Himalayan rear tyre hugger

Sleety

Getting there...
Location
United Kingdom
Hi all
Just wondered which rear tyre hugger you guys have experience of on the Himalayan.
Want to protect rear shock absorber and not sure which huggers have a blade which extends below the swinging arm to protect the linkage as well. The pyramid plastics one seems the most common here in the UK, but the Powerbronze also has a followimg. Not sure if the powerbronze has such an extension of proivdes better protection.
Any other ideas folks, seems £100+ is a lot for a piece of plastic so any thoughts on DIY options.
Many thanks
 

Robert

Well travelled
Location
Holland
The Hitchcocks thing looks nice but as you say, a hundred quid is a tad on the steep side...
I made a cover of some piece of waterproof material that was left over from my seat heightener. It is a simple rectangular piece of material about 25 by 35 cm (10 by 12 inches ME) sewn together at the long side. On top I made sewed it double for aboot half an inch through which I guided a shoe lace. Couple a weeks ago I took the suspension apart to grease the bearings of the swingarm and associated bits and then the shocker was accessible. Shoved the cover over, drew the string and Bob is your uncle. On the lower side it is open and reaches to about the lower end of the shocker, so it won't hold any water. It does cover the shocker from the water and sand that is thrown at it by the rear wheel.
Attached is a picture of the cover before assembly: it's the bit left of the chain. I'll take a picture of the thing in place when the weather gets better.
 

Attachments

Sleety

Getting there...
Location
United Kingdom
Hi
Thanks
The R&G shock tube does a similar thing, so I will probably dp that, but I also wamted a buard to protect the whole back end around the shock, not just the shock. Any other ideas welcome.
Cheers
 

Wintrup

Well travelled
Location
Cumbria UK
I cut a section of a mountain bike tyre into a flap and screwed it onto the existing plastic guard. It pretty much covers the shock, but the roads around here are so frequently salted and covered in dirt from agriculture, that when puddles form it still gets badly hit. As much as the REH is just right for riding locally, what lets it down are the poor quality of parts. It's already corroding badly in many places. This isn't specific to Royal Enfield, Jap bike also corrode quickly these days.
 

byteofthecherry

Getting there...
Location
west somerset
I cut a section of a mountain bike tyre into a flap and screwed it onto the existing plastic guard. It pretty much covers the shock, but the roads around here are so frequently salted and covered in dirt from agriculture, that when puddles form it still gets badly hit. As much as the REH is just right for riding locally, what lets it down are the poor quality of parts. It's already corroding badly in many places.

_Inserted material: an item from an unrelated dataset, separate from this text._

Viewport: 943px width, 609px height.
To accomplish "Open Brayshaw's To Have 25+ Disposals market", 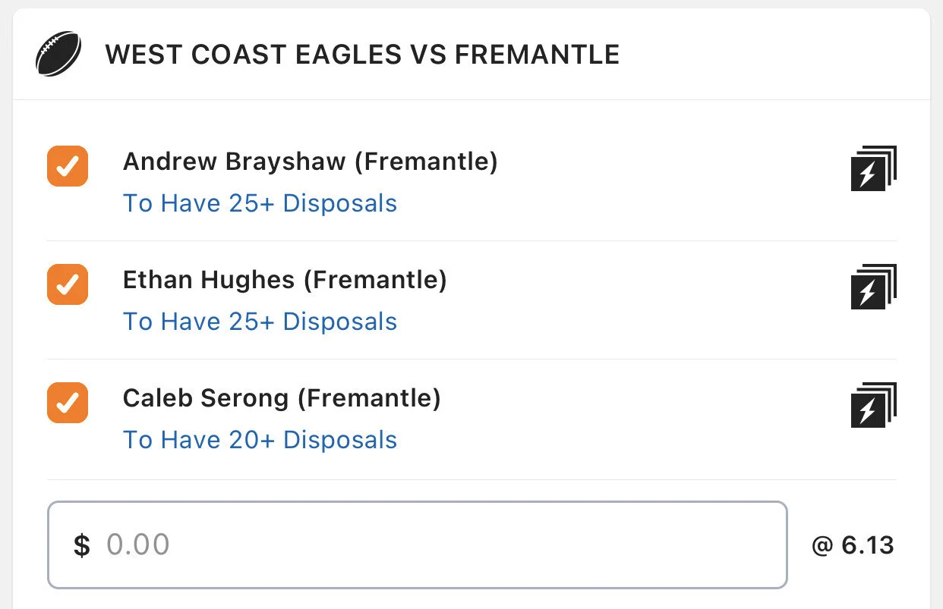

This isn't specific to Royal Enfield, Jap bike also corrode quickly these days.
I always did the extra flap thing...but the one for me is heavy setting high temp grease(it's specialist..I got mine from a steel fabrictors that made stuff for oil rigs) strip back wheel/shocks etc(everything you can)..use the best spatula for precise work(the human forefinger) and do the back of the crankcase/under the swingarm/shocker..ect..ect. th stuff sets like a very hard wax. the important thing when cleaning the bike don't powerwash those areas..get a normal hose and use a gentle spray to get caked mud off..don't brush..I've had this on some of my bikes for 20yrs..on the odd occasion I had to remove the protected area it has been like new. Another thing I'm OCD about is fasteners/bolts..usually assembled dry in the factory without washers....go round all the bike...unscrew everything(obviously not all at the same time)..generous application of a general purpose grease to threads..apply a washer(pref spring) and fasten back up...withe the internet it give access to screw suppliers that will send you anything overnight...this sort of world is ...beyond my imaginenation even 30 yrs ago..all the best..ride safe
 

Roy Gavin

Well travelled
We have to pay another 100 quid for postage to Oz, which makes it even less appealing, And no road salt here----!
TEC show their shock protector on their vid for anyone who doesnt know how the cut down inner tube works.
I do all the fasteners too, replacing then where possible with stainless.
Getting expansive now as the days of the cheap bucket of 700 pieces for 20 quid seem to have vanished, it was 5 quid for two 8 x 100 mm bolts last time!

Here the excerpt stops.